告警配置指南¶
文档版本: 1.0.0
最后更新: 2025-08-19
Git 提交: c1aa5b0f
作者: Lincoln
本文档介绍如何配置和管理 JAiRouter 的告警系统,包括告警规则设置、通知配置和告警处理流程。
告警架构¶
graph TB
subgraph "指标收集"
A[JAiRouter 应用] --> B[Prometheus]
end
subgraph "告警处理"
B --> C[告警规则评估]
C --> D[AlertManager]
D --> E[通知路由]
end
subgraph "通知渠道"
E --> F[邮件]
E --> G[Slack]
E --> H[钉钉]
E --> I[短信]
E --> J[Webhook]
end
subgraph "告警管理"
K[Grafana 告警] --> D
L[静默规则] --> D
M[抑制规则] --> D
end
告警规则配置¶
基础告警规则¶
创建 monitoring/prometheus/rules/jairouter-alerts.yml
:
groups:
- name: jairouter.critical
interval: 30s
rules:
# 服务不可用
- alert: JAiRouterDown
expr: up{job="jairouter"} == 0
for: 1m
labels:
severity: critical
service: jairouter
annotations:
summary: "JAiRouter 服务不可用"
description: "JAiRouter 服务已停止响应超过 1 分钟"
runbook_url: "https://jairouter.com/troubleshooting/service-down"
# 严重错误率
- alert: HighErrorRate
expr: sum(rate(jairouter_requests_total{status=~"5.."}[5m])) / sum(rate(jairouter_requests_total[5m])) > 0.05
for: 2m
labels:
severity: critical
service: jairouter
annotations:
summary: "高错误率告警"
description: "5xx 错误率超过 5%,当前值: {{ $value | humanizePercentage }}"

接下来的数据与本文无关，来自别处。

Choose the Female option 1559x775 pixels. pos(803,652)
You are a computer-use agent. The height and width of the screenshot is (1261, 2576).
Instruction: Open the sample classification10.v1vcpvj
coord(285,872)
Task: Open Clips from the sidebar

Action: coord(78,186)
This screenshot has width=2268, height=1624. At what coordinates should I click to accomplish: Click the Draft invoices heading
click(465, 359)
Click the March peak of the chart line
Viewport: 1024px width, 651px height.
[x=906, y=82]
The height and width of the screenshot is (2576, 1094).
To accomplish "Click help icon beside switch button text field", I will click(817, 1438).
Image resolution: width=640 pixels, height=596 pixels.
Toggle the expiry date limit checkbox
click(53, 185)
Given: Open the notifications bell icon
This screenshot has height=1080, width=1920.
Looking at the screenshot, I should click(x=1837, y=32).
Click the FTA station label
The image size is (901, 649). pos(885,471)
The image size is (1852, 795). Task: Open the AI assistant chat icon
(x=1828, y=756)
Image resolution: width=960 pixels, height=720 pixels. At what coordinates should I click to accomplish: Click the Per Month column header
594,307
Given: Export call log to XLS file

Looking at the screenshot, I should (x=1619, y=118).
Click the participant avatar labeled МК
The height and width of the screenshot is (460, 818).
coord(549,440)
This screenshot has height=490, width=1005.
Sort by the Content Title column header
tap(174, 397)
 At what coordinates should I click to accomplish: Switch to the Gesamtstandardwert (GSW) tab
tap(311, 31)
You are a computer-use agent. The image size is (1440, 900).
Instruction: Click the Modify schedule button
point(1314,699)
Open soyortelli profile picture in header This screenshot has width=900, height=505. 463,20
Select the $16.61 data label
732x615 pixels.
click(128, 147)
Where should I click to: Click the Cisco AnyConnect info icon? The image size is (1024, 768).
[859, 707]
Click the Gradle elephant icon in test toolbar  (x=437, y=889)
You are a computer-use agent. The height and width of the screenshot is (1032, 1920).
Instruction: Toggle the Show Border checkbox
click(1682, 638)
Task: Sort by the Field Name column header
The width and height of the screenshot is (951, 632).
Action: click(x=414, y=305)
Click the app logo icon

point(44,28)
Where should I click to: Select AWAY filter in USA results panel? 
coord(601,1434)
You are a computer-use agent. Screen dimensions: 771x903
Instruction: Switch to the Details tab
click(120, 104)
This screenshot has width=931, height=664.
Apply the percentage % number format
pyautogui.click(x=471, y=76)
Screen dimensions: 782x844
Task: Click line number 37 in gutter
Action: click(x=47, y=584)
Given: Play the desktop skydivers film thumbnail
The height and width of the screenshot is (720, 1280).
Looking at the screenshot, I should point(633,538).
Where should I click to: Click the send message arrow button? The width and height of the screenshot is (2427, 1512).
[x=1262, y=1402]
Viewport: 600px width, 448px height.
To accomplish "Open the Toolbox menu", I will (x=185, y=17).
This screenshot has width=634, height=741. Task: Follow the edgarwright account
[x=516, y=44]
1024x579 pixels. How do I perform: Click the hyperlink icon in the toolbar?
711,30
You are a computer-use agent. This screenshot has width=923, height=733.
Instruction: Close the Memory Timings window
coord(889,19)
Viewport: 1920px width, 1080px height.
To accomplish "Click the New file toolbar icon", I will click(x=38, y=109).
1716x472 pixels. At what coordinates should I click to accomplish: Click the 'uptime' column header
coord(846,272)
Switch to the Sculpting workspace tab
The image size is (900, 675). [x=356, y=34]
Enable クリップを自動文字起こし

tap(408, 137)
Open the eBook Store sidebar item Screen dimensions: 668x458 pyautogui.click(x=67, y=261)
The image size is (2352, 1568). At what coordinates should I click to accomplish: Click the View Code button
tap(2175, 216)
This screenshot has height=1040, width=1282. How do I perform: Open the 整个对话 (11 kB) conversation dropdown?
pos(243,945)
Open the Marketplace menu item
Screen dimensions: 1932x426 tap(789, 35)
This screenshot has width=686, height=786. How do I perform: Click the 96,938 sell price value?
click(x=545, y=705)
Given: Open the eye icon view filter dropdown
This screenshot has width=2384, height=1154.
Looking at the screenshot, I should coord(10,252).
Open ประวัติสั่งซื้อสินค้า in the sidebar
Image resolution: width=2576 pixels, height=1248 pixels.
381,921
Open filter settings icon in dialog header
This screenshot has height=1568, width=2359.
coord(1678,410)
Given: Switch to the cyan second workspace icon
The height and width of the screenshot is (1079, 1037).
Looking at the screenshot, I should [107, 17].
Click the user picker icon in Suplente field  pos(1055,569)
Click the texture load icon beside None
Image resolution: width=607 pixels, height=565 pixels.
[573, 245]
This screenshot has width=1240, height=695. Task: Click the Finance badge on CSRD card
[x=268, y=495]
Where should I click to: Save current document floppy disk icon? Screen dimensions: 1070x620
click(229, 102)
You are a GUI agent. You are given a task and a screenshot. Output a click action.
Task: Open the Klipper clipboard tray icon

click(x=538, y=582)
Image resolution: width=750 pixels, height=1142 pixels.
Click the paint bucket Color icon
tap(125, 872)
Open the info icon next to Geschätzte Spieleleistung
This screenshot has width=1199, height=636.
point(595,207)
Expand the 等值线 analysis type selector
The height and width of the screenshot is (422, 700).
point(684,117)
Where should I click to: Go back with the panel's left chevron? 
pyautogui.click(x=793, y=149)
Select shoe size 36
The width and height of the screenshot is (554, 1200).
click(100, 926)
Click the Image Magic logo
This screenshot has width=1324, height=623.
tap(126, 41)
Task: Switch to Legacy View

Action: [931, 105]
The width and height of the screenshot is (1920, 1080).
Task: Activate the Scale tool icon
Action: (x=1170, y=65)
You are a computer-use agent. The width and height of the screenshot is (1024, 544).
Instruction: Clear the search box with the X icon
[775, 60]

runbook_url: "https://jairouter.com/troubleshooting/high-error-rate"
# 严重响应延迟
- alert: HighLatency
expr: histogram_quantile(0.95, sum(rate(jairouter_request_duration_seconds_bucket[5m])) by (le)) > 5
for: 5m
labels:
severity: critical
service: jairouter
annotations:
summary: "响应时间过长"
description: "P95 响应时间超过 5 秒,当前值: {{ $value }}s"
runbook_url: "https://jairouter.com/troubleshooting/high-latency"
# 内存严重不足
- alert: HighMemoryUsage
expr: jvm_memory_used_bytes{area="heap"} / jvm_memory_max_bytes{area="heap"} > 0.90
for: 2m
labels:
severity: critical
service: jairouter
annotations:
summary: "内存使用率过高"
description: "JVM 堆内存使用率超过 90%,当前值: {{ $value | humanizePercentage }}"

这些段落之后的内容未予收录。